GEGEBENER TEXTAUSZUG:
....
Wegen Verletzungen besonders von Neymar stand das Angriffstrio bislang nur in zehn von 37 Spielen zusammen in der Startformation – dabei setzte es für den PSG drei seiner vier Saisonniederlagen. Das nachlässige Defensivverhalten von Diven ist der erwartbare Teil des Dilemmas. Überraschender ist die stockende Offensivproduktion, zumal die Ursache gar nicht mal Eifersüchteleien zu sein scheinen. Es will einfach nicht so recht flutschen. Und nicht jedem gebührt daran dieselbe Schuld.

Erste Pleite gegen Nizza ohne Stars

Bei der ersten Pleite ohne volle Starkapelle fehlte am Samstag der gelbgesperrte Mbappé, es setzte ein 0:1 beim Tabellenzweiten in Nizza. Dessen Trainer Christophe Galtier sagte danach: „Es gibt einen PSG mit Mbappé und einen ohne ihn.“ Galtier weiß, worüber er spricht, er entriss Paris vorige Saison mit Lille die Meisterschaft und blieb diese Saison mit Nizza in drei Matches gegen die Hauptstädter (Pokal und zweimal Liga) ohne Gegentor. Sowieso stützen die Zahlen – Mbappé kommt mit 24 Saisontoren auf mehr als doppelt so viele wie Messi und Neymar zusammen – seinen Befund, und die Eindrücke tun es auch: Im Hinspiel gegen seinen möglicherweise künftigen Verein Madrid war Mbappé der überragende Mann auf dem Platz. Er erzielte das späte Siegtor und holte einen Elfmeter heraus – den Messi verschoss.

Seit Monaten entzünden sich die Kritiken in Paris zuvorderst an dem Argentinier. Als ob Messi mit der Nummer 10 – ein Übergabeangebot von Neymar lehnte er ab – auch sein altes Ich abgestreift hätte, traf der sechsfache Gewinner des Goldenen Schuhs für Europas besten Torschützen in der Ligue 1 erst zweimal. Da hilft ihm wenig, dass der 34-Jährige tiefer im Mittelfeld agiert als früher in Barcelona und sich mehr am Teamspiel beteiligt. „Es hat etwas trauriges, ihn so zu sehen“, räsonierte „L’Equipe“ nach den vielen schwachen Abschlüssen im Hinspiel.
....
VORLIEGENDE AUFLISTUNG:
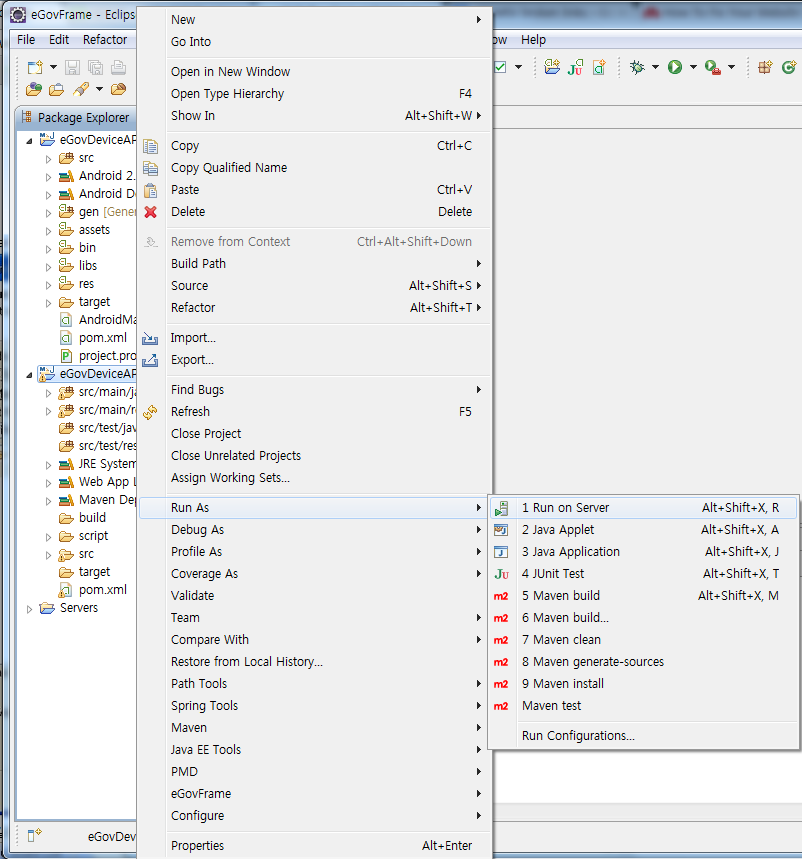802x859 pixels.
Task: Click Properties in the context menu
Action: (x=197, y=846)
....
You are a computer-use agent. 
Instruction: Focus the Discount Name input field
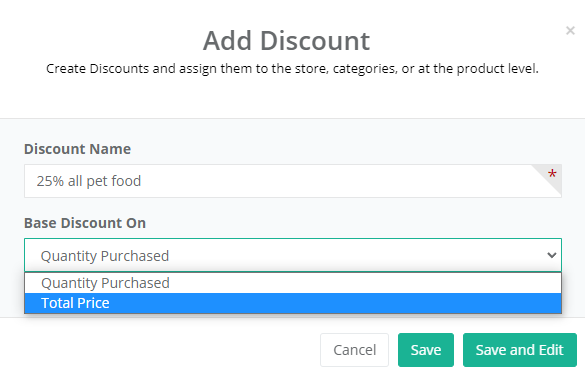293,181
....
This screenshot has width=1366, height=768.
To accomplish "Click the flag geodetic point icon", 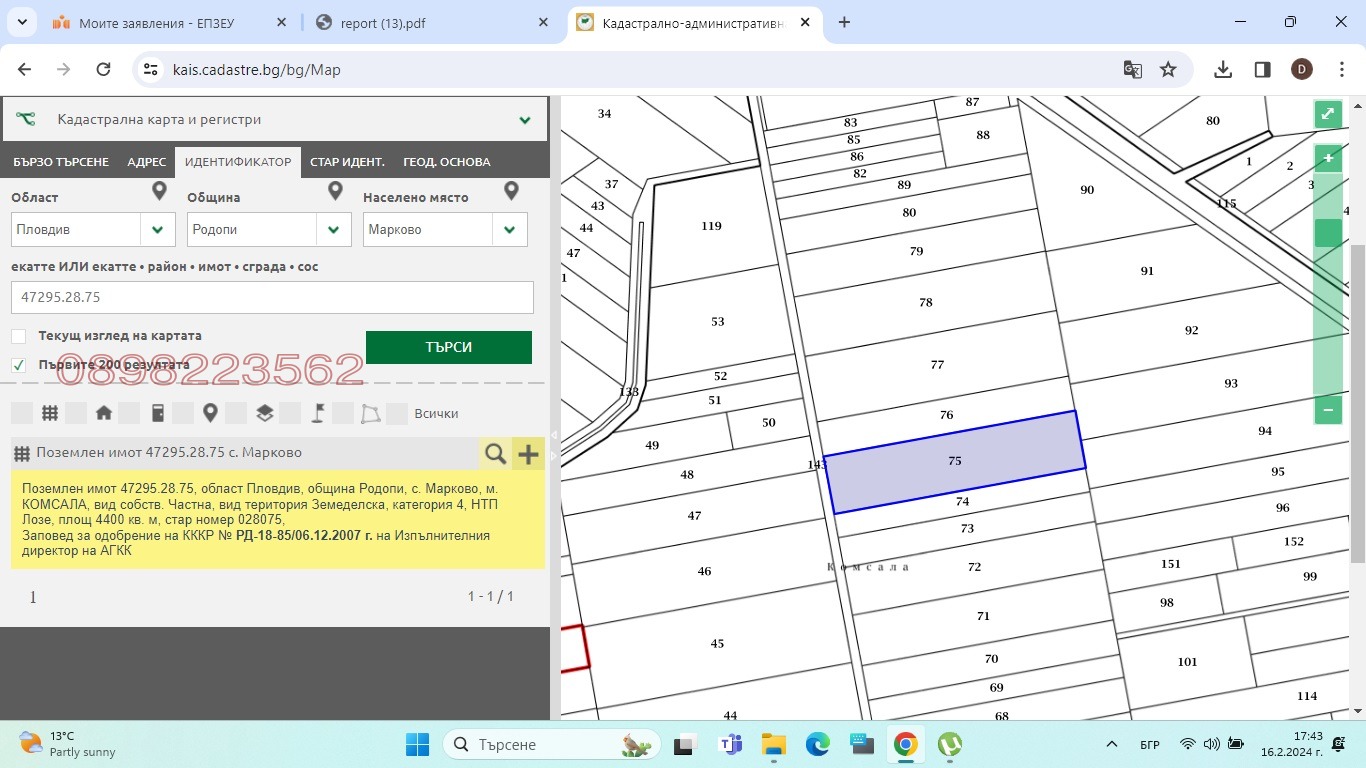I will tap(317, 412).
....
ARBEITSANWEISUNGEN:
(a) Wie viele Saisontore hat Mbappé laut dem Textauszug über Paris Saint-Germain bislang erzielt?
(b) Dupliziere aus der Auflistung die Zeilen von der Zeile mit „802x859 pixels.“ bis zur Zeile mit „Action: (x=197, y=846)“, beide eingeschlossen. Lass die Bilder in der Antwort weg.
Textauszug und Auflistung stehen inhaltlich in keinem Zusammenhang.

LÖSUNGEN:
(a) 24 Saisontore.

(b)
802x859 pixels.
Task: Click Properties in the context menu
Action: (x=197, y=846)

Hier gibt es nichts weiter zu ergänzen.